Close

Test code - Fibonacci sequence generator

A project log for Iskra EMZ1001A - a virtual resurrection

4-bits wonder to print "Hello World!" and to calculate Fibonacci numbers to 13 decimal digits!

zpekiczpekic 12/12/2022 at 05:460 Comments

Why Fibonacci sequence? The algorithm is simple enough to fit into code and data memory, and allows to test lots of the processor functionality:

Description below refers to the code here, note that line numbers and labels may differ as I still tweak the program a bit.

The most common application of EMZ1001A were in small appliances or devices with simple capacitive keyboard and few LED 7-segment digits (for example, a microwave oven, digital scale etc.). For these to be useful, LED display must at all times display some correct data continuously. Interrupts do not exist, instead the display refresh is the main loop of the program, and everything else that needs to happen must be done within that dead loop (old calculators worked the same way, that's why during calculation their display was momentarily blank or scrambled). 

LED display can be only driven from RAM location, so at the time of LED display update RAM must contain valid data, in this case a valid Fibonacci number in the sequence.
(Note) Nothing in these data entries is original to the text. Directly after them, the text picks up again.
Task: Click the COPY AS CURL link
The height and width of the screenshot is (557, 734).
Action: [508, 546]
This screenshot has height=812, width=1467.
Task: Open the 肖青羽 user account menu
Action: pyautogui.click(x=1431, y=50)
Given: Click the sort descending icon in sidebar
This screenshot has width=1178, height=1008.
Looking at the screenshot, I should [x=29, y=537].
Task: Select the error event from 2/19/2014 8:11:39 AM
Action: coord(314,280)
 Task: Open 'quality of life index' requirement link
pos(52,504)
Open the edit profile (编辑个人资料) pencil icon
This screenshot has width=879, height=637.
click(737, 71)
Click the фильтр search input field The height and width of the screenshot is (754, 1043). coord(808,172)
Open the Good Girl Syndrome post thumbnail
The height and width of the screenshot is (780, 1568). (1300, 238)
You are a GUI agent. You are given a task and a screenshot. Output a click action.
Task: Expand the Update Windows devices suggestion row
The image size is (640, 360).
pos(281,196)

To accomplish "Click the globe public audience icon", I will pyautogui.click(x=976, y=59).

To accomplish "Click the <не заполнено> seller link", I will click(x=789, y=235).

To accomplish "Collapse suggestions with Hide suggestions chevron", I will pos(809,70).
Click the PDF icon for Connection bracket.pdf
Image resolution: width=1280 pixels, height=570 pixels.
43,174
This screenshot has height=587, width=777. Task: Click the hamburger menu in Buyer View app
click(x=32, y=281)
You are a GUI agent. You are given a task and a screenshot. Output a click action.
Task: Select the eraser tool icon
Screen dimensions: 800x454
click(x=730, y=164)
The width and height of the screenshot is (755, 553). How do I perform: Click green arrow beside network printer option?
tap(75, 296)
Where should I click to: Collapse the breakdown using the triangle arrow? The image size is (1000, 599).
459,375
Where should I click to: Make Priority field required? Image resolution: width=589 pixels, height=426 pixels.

It is held in bank 2 (used for display), and previous 2 numbers are in banks 0 and 1. The debug display on VGA illustrates the placement of data (8+13 = 21):

So the algorithm is:

  1. Initialize the processor
  2. clear bank 0 (column 0 in the pic, now contains 0000000000000000)
  3. clear bank 1
  4. flip LSBit of LSDigit in bank 1 to 1 (so it now contains 0000000000000001)
  5. Add banks 0 and 1 and store to bank 2 (BCD add)
  6. Display bank 2
  7. Go back to step 6 and refresh LEDs until 1s tick is detected
  8. copy bank 1 to 0 and 2 to 1 (so we have always the previous 2 numbers in banks 0 and 1)
  9. go to step 5
  10. BUG: I wanted to detect carry from MSDigit to restart from 0 but somehow it is missed so it continues indefinitely generating last 13 valid Fibonacci decimal digits)

While the processor is relatively simple, it does have some clever capabilities that can be used to accomplish some tasks efficiently. Few highlighted below.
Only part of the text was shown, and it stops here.